PASSAGE TO READ:
——————

Here’s something no American wants to hear: Prices are surging again, and uncomfortably high inflation could be with us for quite some time.
Inflation has been a thorn in the US economy’s side since 2021, and though price increases have cooled off dramatically in the past few years, the problem never really went away: Inflation still hasn’t returned to pre-pandemic levels, and Americans haven’t yet adjusted to higher prices. That’s why the cost of living has remained Issue No. 1 for voters in poll after poll.
This oil price shock almost certainly will not translate into the 9.1% four-decade high inflation that the United States painfully endured in 2022. But key differences between the situation today and four years ago could make this latest war-induced inflation spike very difficult to bear.
Layering
The US economy has been remarkably resilient despite everything thrown at it this decade — a pandemic, two wars, a historic inflation crisis, tariffs…. It’s tough to shake a $31 trillion titan. That’s why most economists agree the oil price shock from the Iran war probably won’t end in a recession.
But the economy doesn’t need to be in a recession to grow painful — just ask the millions of low- and middle-income Americans who have struggled to make ends meet over the past several years.

——————

RECORDS:

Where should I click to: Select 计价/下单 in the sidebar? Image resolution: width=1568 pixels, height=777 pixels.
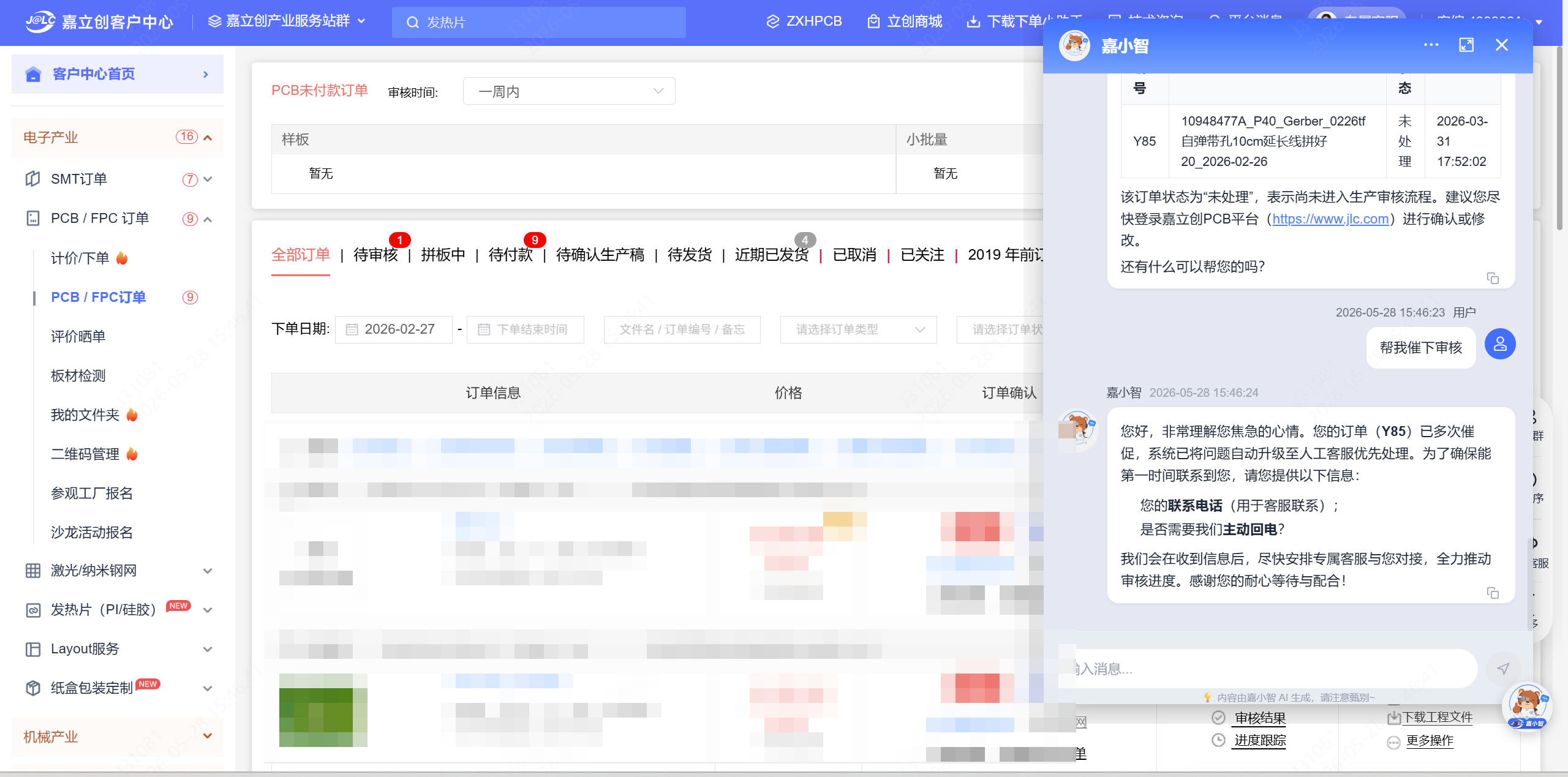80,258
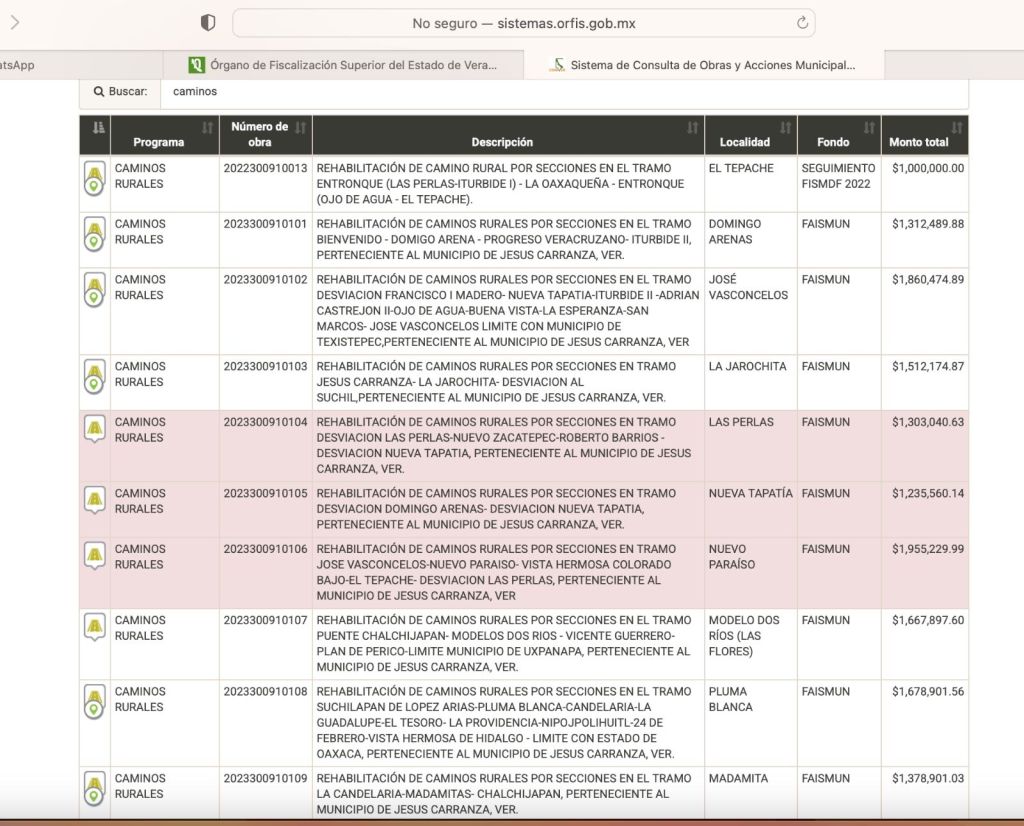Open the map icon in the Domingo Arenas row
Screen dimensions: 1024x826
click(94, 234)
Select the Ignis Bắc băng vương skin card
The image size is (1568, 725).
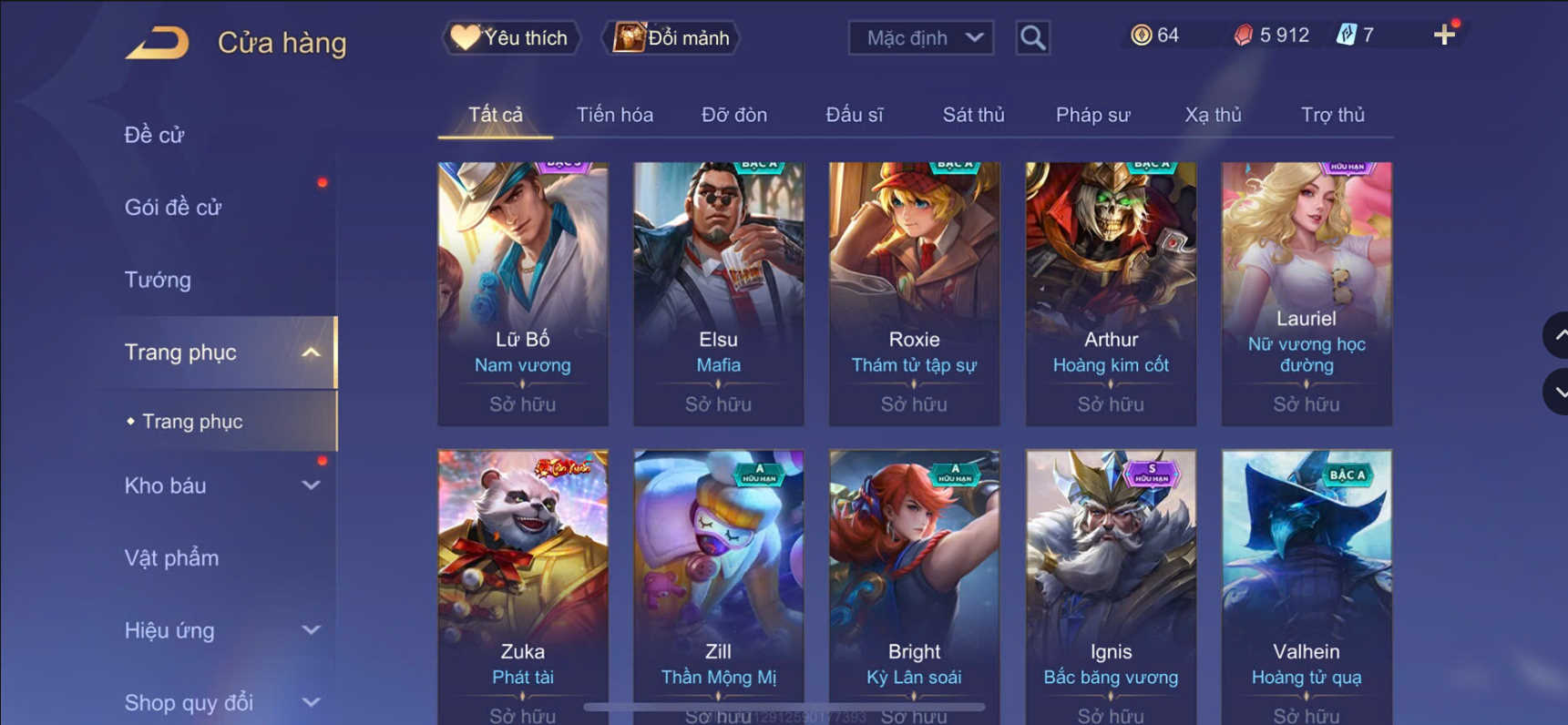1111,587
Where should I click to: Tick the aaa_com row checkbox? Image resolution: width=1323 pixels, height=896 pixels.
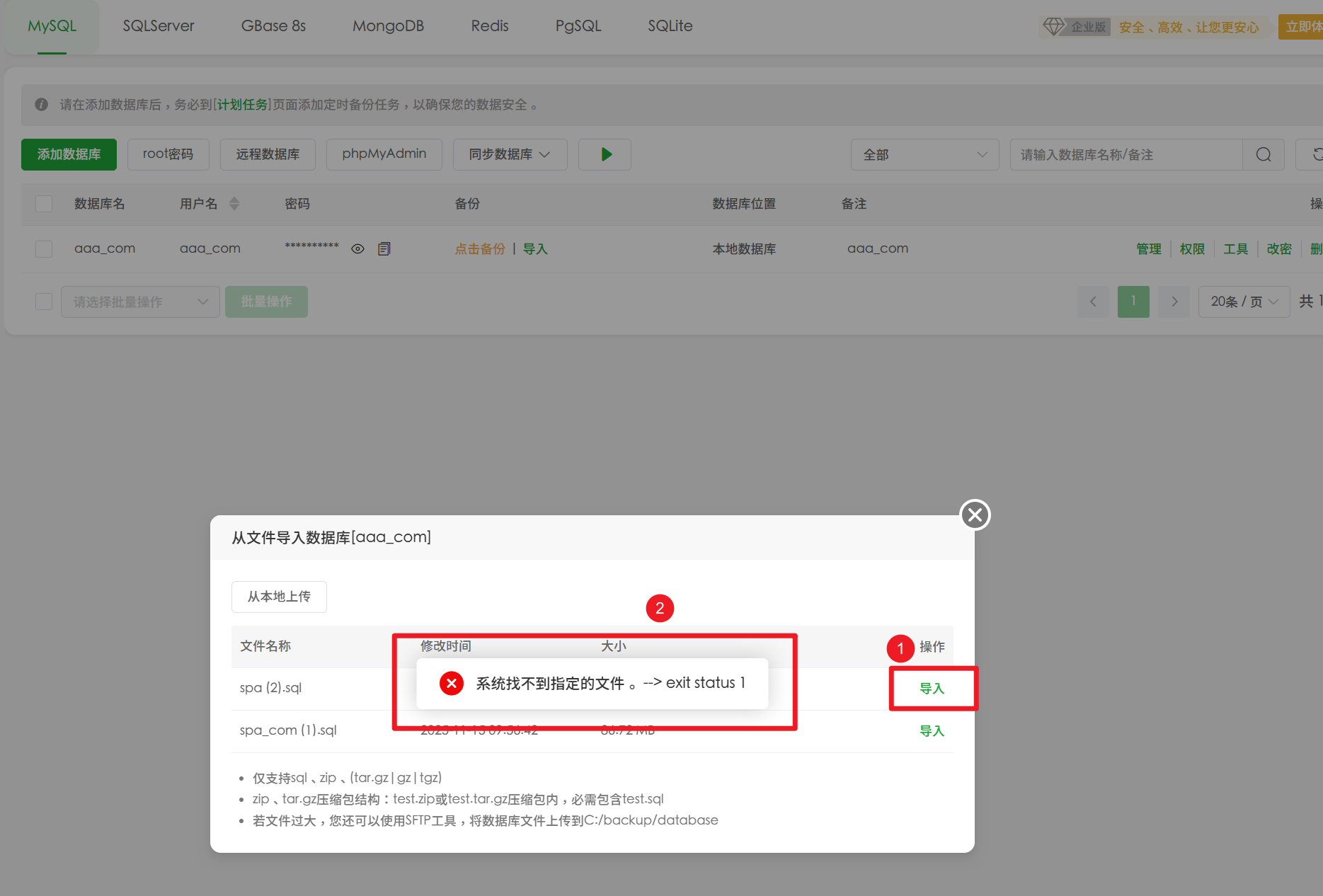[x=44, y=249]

——————

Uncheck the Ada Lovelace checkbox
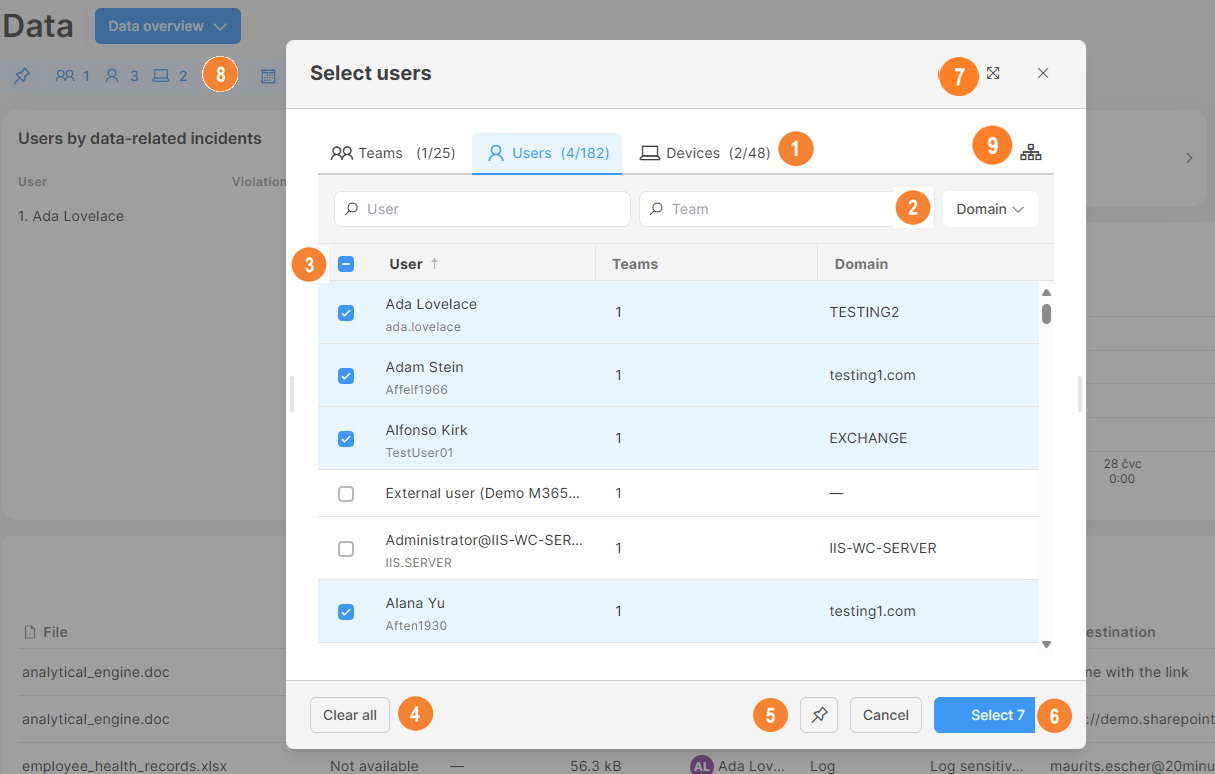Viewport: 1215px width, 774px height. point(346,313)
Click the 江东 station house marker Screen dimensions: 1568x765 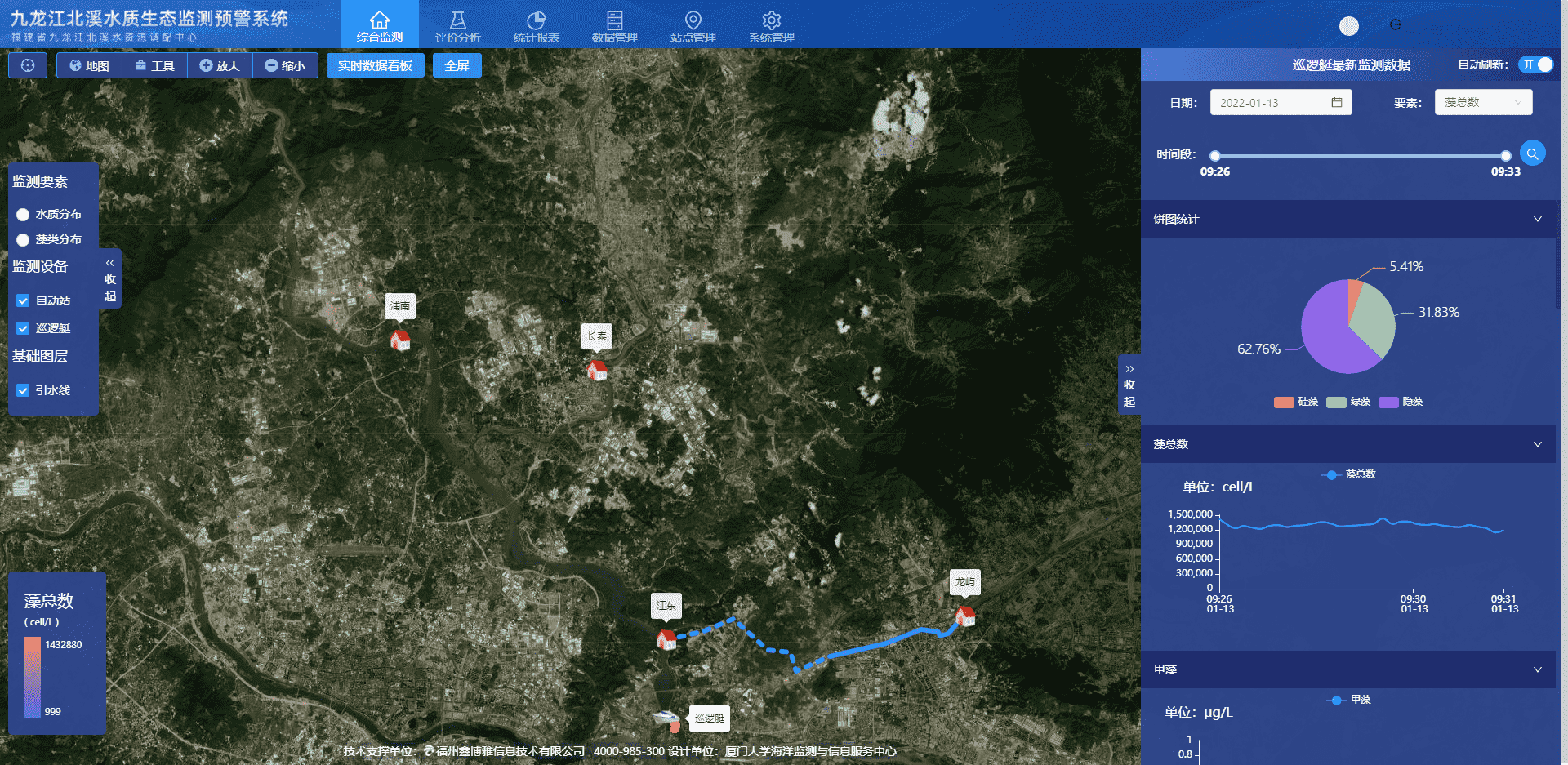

——————

QUESTIONS:
1. According to the inflation article, what inflation rate did the United States reach in 2022?
2. Please transcribe the inflation article from "Here’s something no" to "difficult to bear.".

TASK-BY-TASK OUTPUTS:
1. 9.1%, a four-decade high.

2.
Here’s something no American wants to hear: Prices are surging again, and uncomfortably high inflation could be with us for quite some time.
Inflation has been a thorn in the US economy’s side since 2021, and though price increases have cooled off dramatically in the past few years, the problem never really went away: Inflation still hasn’t returned to pre-pandemic levels, and Americans haven’t yet adjusted to higher prices. That’s why the cost of living has remained Issue No. 1 for voters in poll after poll.
This oil price shock almost certainly will not translate into the 9.1% four-decade high inflation that the United States painfully endured in 2022. But key differences between the situation today and four years ago could make this latest war-induced inflation spike very difficult to bear.